According to Bradley, the Bristol location expects to offer up to 60 varietals, each with carefully measured chemical concentrations for individual needs.
This will be crucial for patients like Glassman who don’t want to get “high.” Glassman wants a strain with a high concentration of Cannabidiol, which unlike Tetrahydrocannabinol, commonly known as THC, does not have any psychoactive properties.
According to studies she has read, Cannabidiol has been shown to protect cells and prevent tumors in animal testing.
Southington doctor Anthony Ciardella said he wishes more research could be done on medical marijuana.
It is the first time he can recall a drug allowed on the market without FDA approval.
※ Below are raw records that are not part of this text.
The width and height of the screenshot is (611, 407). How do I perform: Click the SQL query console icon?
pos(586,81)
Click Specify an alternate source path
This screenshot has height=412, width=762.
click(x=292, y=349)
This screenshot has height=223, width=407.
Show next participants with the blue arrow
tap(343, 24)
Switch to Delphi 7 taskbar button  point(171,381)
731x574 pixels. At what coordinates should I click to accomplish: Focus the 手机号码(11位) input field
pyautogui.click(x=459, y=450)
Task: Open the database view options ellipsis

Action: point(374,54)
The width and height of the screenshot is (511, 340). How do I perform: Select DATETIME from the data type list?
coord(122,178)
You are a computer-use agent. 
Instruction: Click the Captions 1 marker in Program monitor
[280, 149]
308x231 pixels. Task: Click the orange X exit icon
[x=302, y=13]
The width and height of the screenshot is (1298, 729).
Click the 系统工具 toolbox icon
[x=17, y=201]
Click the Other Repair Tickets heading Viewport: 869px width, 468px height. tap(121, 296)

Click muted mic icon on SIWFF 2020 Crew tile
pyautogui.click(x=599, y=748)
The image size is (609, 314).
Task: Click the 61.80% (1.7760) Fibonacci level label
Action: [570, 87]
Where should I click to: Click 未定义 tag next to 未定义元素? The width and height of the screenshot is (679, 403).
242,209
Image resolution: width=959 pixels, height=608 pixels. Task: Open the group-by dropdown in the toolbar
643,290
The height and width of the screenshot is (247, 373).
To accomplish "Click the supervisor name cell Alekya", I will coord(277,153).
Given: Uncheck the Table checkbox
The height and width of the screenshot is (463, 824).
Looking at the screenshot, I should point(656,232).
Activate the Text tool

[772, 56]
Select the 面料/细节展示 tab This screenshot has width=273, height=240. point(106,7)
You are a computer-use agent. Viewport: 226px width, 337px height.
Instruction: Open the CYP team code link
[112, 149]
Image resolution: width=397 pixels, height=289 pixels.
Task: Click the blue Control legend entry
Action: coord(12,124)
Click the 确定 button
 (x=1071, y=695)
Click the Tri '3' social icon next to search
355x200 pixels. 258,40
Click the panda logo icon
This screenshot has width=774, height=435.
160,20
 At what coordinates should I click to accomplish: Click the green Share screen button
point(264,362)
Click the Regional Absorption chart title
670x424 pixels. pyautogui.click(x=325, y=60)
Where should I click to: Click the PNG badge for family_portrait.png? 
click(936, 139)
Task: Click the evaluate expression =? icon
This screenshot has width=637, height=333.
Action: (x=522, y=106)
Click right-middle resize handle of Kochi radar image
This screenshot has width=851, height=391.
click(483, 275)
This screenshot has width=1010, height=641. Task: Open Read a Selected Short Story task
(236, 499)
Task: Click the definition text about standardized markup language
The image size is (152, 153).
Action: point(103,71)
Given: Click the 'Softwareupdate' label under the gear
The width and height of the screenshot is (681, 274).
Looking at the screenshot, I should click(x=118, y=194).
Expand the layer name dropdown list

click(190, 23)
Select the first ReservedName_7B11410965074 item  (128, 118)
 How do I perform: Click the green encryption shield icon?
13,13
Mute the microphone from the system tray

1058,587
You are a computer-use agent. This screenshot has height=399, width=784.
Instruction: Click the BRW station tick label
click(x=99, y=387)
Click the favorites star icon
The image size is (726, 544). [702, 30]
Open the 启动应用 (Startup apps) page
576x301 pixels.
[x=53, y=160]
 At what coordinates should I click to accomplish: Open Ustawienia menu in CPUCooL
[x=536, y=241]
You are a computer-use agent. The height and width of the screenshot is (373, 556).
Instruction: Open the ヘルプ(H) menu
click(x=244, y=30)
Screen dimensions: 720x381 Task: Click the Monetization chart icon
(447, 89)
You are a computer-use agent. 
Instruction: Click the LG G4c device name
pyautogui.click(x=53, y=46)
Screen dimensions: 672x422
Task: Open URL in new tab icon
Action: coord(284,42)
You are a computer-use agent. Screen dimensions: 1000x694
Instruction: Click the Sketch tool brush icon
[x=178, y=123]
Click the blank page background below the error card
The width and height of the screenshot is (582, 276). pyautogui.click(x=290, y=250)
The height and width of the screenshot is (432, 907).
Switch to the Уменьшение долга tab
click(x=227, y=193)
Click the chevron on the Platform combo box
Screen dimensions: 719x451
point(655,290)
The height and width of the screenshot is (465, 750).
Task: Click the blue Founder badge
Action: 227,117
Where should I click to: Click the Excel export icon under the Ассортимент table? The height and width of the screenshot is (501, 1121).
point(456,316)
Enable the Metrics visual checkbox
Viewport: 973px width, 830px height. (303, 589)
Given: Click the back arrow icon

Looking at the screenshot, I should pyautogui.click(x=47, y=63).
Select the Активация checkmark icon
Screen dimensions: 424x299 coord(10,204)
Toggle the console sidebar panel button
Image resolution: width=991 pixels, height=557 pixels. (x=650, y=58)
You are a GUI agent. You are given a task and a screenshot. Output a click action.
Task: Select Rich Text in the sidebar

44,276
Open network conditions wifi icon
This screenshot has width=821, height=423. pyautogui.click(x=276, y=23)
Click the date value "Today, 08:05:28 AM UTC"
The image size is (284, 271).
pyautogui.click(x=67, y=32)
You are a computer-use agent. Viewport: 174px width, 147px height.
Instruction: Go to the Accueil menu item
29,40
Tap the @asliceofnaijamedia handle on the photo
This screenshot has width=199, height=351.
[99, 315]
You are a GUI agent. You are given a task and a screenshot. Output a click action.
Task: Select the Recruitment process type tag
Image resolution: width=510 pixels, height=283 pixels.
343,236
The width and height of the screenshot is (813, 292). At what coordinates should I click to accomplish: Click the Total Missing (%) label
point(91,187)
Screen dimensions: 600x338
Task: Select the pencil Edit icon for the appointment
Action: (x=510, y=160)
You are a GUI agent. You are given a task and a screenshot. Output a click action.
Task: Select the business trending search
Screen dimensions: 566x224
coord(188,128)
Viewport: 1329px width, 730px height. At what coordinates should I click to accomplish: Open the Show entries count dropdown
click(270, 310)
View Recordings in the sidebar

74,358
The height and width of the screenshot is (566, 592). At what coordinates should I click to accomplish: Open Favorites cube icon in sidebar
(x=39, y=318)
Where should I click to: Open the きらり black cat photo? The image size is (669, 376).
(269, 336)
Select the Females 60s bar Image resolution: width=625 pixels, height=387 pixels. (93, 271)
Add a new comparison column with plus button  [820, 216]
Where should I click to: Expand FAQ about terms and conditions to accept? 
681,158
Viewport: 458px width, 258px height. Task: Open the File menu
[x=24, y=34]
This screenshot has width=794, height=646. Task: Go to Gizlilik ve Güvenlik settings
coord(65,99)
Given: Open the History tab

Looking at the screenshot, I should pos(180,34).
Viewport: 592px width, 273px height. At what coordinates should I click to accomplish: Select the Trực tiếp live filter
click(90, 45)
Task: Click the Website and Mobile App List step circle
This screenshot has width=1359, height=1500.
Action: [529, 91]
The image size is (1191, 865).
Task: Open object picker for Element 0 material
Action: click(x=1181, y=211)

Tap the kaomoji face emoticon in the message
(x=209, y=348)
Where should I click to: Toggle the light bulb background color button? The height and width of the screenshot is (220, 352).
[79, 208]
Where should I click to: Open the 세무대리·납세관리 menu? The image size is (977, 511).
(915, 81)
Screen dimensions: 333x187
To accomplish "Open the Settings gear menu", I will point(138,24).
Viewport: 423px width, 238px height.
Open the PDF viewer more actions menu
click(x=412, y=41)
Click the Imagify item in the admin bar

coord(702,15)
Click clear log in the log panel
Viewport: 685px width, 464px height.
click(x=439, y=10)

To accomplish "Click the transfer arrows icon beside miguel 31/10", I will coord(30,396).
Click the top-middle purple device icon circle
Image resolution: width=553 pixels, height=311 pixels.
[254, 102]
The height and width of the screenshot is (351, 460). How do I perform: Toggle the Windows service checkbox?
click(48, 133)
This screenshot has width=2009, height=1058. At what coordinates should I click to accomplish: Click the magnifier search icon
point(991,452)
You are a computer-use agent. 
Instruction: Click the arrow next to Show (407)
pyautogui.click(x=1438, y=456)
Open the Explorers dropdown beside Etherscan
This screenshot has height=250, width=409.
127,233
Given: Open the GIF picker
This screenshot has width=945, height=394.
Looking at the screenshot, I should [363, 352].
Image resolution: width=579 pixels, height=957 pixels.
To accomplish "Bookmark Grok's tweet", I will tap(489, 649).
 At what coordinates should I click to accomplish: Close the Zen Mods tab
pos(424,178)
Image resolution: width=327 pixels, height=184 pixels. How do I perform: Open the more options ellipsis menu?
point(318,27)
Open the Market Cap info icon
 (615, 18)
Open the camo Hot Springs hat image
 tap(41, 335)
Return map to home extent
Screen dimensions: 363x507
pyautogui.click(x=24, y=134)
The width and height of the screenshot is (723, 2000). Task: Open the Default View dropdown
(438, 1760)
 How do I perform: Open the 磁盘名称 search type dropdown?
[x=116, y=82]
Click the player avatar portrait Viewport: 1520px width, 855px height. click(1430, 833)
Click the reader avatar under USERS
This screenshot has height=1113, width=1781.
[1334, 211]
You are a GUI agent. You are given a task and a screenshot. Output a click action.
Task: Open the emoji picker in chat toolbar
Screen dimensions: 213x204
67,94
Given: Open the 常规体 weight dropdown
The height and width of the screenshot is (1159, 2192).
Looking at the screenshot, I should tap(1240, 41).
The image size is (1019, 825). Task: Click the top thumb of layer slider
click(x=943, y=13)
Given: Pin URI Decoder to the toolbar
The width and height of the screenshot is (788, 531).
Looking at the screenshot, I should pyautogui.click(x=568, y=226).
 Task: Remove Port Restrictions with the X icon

Even so, he said he would prescribe it for his patients.
One of his chemotherapy patients whose insurance wouldn’t cover Marinol, a THC derivative, had to turn to the black market.
“I can’t officially sanction that but it does work,” Ciardella said.
Southington doctor Christopher Manning has also had several patients turn to the black market to obtain the drug for chronic pain.
Although chronic pain is not one of the approved conditions for medical marijuana, Manning said he hopes that will change.
“We’re talking about a very major effect on diseases that can be very difficult to treat,” Manning said.
Department of Consumer Protection Commissioner William Rubenstein said the statewide medical marijuana program “is designed to benefit very seriously ill patients whose physicians believe that marijuana can alleviate some of their symptoms.”
In order to qualify, Rubenstein said patients must be Connecticut residents over the age of 18.
Patients must have one of 11 “debilitating medical conditions” in order to register for a medical marijuana certificate: cancer, Parkinson’s disease, Crohn’s disease, HIV/AIDS, multiple sclerosis, epilepsy, cachexia, wasting syndrome, post-traumatic stress disorder, glaucoma, nervous tissue damage of the spinal cord or intractable spasticity.
Rubenstein said that medical marijuana business licenses were awarded on a selective basis through a competitive application program.
The Bristol location’s license was one of only six awarded.
Applicants were judged on a variety of categories including, business plans, security, location and community giving.
The facility plans to give one percent of its gross profit to charities such as the American Cancer Society and Disabled American Veterans.
Bradley said the proposal for the Bristol location scored highest overall in the state.
“We can’t wait to get started so we can actually make a difference,” Bradley said.
Two years ago, Southington’s Planning and Zoning Commission unanimously voted to adopt medical marijuana zoning regulations, restricting dispensaries to business zones and prohibiting facilities from being within 750 feet of sensitive areas, such as schools, parks, libraries and churches.
At the time it was one of the first Connecticut towns to do so.
During public meetings, some residents said they did not want a dispensary in town. Manning plans to attend the dispensary’s open house to learn more.
“You’ll see this go places,” said Manning. “This is just the beginning.”
Slomski said he wanted prospective patients to know “there’s no shame in using medical marijuana.”
Although medical marijuana will be distributed in Connecticut, Glassman said the federal government should be working faster to get human trials done on the drug.
For people with stage four cancer, she said the process has been moving too slowly.
“There is no stage five,” Glassman said. “You’re dead by stage five.”